The Early History of Entanglement:  EPR before 1935

Louisa Guilder
Physics & Astronomy Colloquium
2:30 p.m., October 14, 2011
Thompson Physical Laboratory 205

Heisenberg said that “science is rooted in conversations.” If the conversations aren’t clear, the science can suffer. This is what happened to the foundations of quantum mechanics in the early 1930s—mis-communication derailed progress. I will talk about two examples.

1) At Solvay in 1930, five years before the Einstein-Podolsky-Rosen paper and Bohr’s response to it, Einstein first presented to Bohr the EPR idea. Ehrenfest repeated it to Bohr again by letter in 1931. Bohr seems to have mis-heard both times.

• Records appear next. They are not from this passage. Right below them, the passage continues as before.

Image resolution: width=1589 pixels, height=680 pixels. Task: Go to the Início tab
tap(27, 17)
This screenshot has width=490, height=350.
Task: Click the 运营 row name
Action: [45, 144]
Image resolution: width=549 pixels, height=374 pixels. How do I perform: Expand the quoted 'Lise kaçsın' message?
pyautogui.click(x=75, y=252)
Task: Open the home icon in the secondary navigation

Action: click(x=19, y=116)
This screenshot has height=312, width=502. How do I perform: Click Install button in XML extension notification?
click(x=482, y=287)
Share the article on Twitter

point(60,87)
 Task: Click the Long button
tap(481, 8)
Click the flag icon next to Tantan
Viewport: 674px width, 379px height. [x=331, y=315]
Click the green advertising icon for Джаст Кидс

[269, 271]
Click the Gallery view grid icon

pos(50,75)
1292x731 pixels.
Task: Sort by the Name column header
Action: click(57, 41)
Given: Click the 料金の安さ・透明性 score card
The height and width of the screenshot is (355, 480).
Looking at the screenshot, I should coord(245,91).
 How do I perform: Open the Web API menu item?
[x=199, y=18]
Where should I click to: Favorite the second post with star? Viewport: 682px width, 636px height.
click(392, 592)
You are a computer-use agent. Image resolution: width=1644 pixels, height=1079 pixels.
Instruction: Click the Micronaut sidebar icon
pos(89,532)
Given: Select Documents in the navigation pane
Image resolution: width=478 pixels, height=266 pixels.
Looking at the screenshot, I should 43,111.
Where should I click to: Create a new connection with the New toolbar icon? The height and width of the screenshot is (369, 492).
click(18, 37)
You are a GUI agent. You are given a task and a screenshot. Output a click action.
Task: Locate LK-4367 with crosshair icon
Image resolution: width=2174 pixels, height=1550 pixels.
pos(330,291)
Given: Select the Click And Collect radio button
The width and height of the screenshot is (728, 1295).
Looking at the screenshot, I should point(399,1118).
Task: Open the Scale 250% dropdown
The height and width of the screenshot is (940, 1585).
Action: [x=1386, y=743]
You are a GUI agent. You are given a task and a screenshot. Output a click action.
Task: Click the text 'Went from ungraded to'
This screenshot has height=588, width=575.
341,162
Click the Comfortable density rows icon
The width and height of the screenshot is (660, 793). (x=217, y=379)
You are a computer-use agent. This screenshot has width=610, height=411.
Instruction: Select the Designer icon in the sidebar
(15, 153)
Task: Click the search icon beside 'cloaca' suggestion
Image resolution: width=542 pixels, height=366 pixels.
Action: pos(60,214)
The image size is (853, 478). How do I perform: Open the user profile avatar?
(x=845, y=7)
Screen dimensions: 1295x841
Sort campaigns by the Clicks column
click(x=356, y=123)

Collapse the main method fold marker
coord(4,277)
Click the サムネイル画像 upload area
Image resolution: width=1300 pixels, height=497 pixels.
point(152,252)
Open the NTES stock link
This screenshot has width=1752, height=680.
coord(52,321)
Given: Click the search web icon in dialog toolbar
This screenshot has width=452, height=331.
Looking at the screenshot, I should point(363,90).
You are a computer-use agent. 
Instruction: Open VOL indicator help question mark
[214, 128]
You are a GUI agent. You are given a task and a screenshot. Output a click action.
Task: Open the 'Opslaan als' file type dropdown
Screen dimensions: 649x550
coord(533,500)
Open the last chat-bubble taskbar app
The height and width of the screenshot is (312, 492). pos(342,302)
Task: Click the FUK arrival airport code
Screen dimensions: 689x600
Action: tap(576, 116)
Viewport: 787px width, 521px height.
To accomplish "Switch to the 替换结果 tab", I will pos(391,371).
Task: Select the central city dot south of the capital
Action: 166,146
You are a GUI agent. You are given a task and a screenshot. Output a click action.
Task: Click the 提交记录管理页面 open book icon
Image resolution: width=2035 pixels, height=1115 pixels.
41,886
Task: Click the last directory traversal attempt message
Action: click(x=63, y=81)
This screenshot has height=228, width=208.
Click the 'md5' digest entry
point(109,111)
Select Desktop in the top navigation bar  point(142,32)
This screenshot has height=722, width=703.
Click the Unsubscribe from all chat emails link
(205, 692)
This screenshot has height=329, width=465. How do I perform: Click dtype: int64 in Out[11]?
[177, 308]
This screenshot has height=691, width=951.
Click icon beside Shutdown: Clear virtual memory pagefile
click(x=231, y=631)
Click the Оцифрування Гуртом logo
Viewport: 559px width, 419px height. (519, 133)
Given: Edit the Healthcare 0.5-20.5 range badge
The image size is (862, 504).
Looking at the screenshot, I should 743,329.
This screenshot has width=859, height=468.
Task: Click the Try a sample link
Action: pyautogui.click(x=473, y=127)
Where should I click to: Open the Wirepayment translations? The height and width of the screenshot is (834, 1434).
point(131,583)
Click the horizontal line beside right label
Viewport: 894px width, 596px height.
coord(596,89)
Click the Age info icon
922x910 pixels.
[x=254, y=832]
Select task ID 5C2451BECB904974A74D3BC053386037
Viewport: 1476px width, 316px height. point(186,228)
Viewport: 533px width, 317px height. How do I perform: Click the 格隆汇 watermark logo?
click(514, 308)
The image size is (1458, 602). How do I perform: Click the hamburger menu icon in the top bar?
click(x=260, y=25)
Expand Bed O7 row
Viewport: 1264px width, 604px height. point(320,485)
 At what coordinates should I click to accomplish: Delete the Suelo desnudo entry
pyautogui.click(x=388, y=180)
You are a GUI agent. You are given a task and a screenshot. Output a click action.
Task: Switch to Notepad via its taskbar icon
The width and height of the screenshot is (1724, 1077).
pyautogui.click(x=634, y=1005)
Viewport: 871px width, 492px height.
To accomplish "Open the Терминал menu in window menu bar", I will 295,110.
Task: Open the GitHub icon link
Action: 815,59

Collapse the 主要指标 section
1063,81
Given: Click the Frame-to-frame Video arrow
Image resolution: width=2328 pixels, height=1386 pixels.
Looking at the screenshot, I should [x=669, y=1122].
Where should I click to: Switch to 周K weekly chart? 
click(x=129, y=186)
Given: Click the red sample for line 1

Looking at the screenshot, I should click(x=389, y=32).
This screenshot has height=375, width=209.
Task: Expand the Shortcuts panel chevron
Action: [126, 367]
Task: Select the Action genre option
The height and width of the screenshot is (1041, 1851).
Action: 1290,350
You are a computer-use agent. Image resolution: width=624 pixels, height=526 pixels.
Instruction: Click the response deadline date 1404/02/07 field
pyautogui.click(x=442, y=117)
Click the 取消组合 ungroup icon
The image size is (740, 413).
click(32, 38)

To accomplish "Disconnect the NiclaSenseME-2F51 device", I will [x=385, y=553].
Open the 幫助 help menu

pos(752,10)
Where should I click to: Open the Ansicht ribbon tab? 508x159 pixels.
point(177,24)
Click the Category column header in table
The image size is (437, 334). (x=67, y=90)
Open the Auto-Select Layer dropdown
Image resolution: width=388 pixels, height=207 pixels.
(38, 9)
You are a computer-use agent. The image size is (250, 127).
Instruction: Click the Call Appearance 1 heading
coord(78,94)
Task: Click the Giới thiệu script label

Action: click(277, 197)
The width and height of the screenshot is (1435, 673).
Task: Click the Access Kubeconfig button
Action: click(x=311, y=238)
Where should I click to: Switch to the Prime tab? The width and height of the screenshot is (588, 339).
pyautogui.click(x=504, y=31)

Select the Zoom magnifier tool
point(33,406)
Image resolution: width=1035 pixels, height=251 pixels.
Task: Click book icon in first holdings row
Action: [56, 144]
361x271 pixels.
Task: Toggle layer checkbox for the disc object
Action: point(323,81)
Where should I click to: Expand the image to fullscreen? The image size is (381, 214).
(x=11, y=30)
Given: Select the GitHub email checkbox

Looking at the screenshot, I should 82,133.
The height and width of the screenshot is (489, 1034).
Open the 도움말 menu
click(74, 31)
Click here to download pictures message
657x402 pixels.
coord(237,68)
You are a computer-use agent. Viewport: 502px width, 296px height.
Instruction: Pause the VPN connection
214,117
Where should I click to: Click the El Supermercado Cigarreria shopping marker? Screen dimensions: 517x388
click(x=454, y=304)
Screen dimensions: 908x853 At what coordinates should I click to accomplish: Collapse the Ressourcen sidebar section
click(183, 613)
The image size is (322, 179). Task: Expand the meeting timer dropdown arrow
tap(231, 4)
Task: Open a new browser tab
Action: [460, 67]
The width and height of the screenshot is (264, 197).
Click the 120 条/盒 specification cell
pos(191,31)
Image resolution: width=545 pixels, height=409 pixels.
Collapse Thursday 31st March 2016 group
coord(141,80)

2) In von Neumann’s 1932 Mathematische Grundlagen der Quantenmechanik (as an aside) he offered a proof that hidden variables cannot complete quantum mechanics. In early 1935, after long conversations with Heisenberg, mathematician Grete Hermann published a paper in which (also as an aside) she showed that von Neumann’s proof is based on a faulty assumption. But the proof remained unquestioned by most people until Bell’s final unmasking of it, over thirty years after it was first published.

Louisa Gilder is the author of The Age of Entanglement: When Quantum Physics Was Reborn, one of only five science books on the New York Times Book Review’s 100 Notable Books of 2009.